[Start of section]

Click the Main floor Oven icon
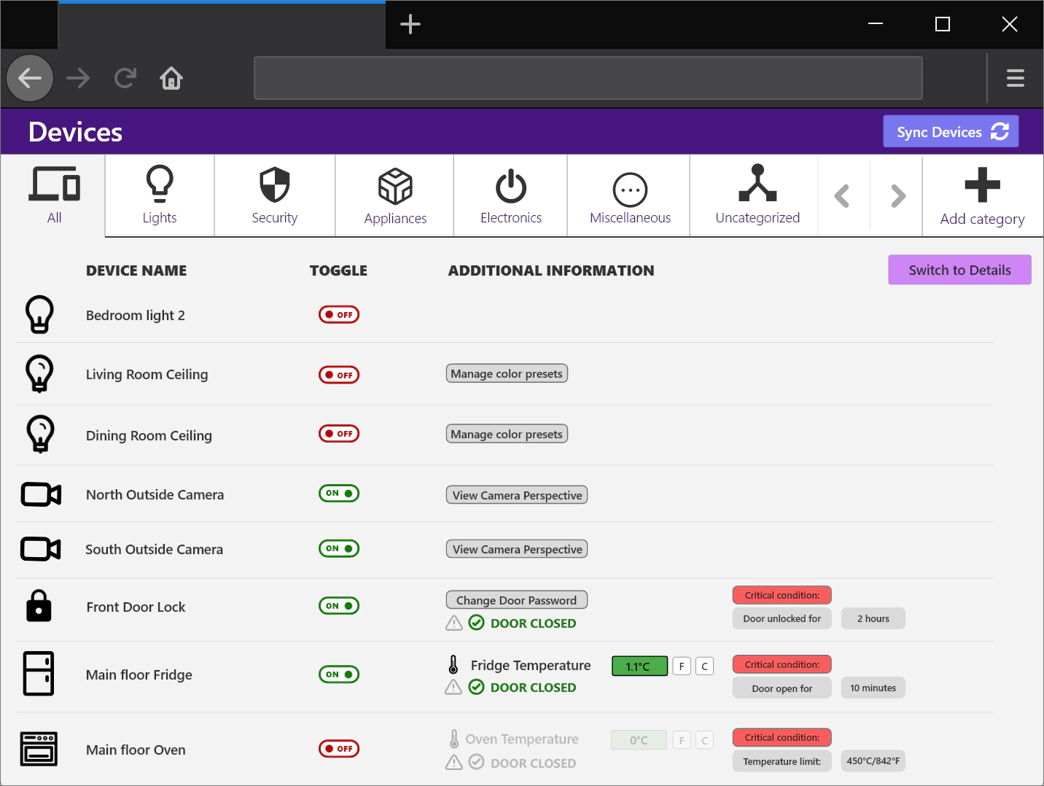Screen dimensions: 1044x786 39,749
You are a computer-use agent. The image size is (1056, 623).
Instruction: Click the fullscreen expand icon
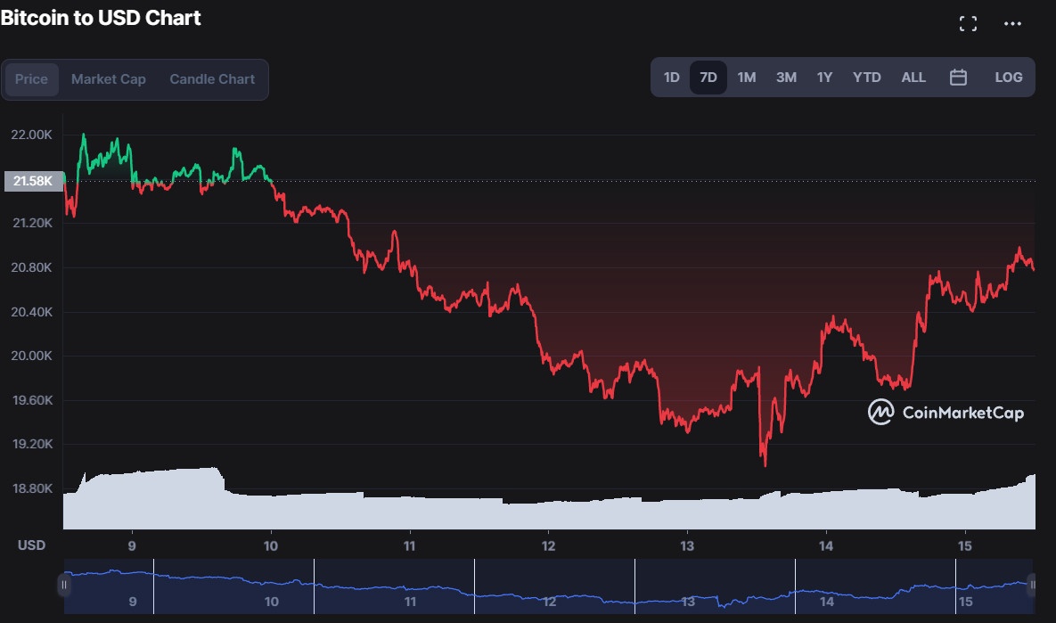tap(968, 24)
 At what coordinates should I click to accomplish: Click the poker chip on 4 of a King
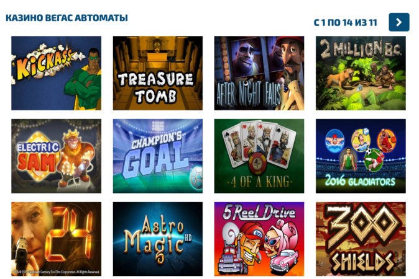click(x=257, y=164)
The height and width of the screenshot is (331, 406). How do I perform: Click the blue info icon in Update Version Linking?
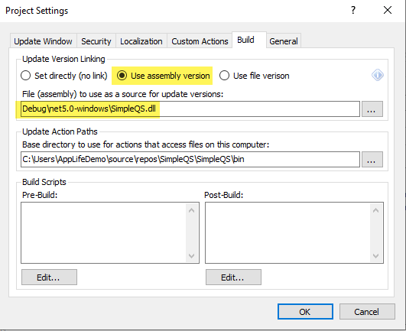point(378,76)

[End of section]

• **EXERCISE DIRECTIONS**
Word for word, give the entries above again, with no images included.

• **SOLVED EXERCISE**
Click the Main floor Oven icon
Screen dimensions: 1044x786 39,749
You are a computer-use agent. The image size is (1056, 623).
Instruction: Click the fullscreen expand icon
tap(968, 24)
 At what coordinates should I click to accomplish: Click the poker chip on 4 of a King
click(x=257, y=164)
The height and width of the screenshot is (331, 406). How do I perform: Click the blue info icon in Update Version Linking?
point(378,76)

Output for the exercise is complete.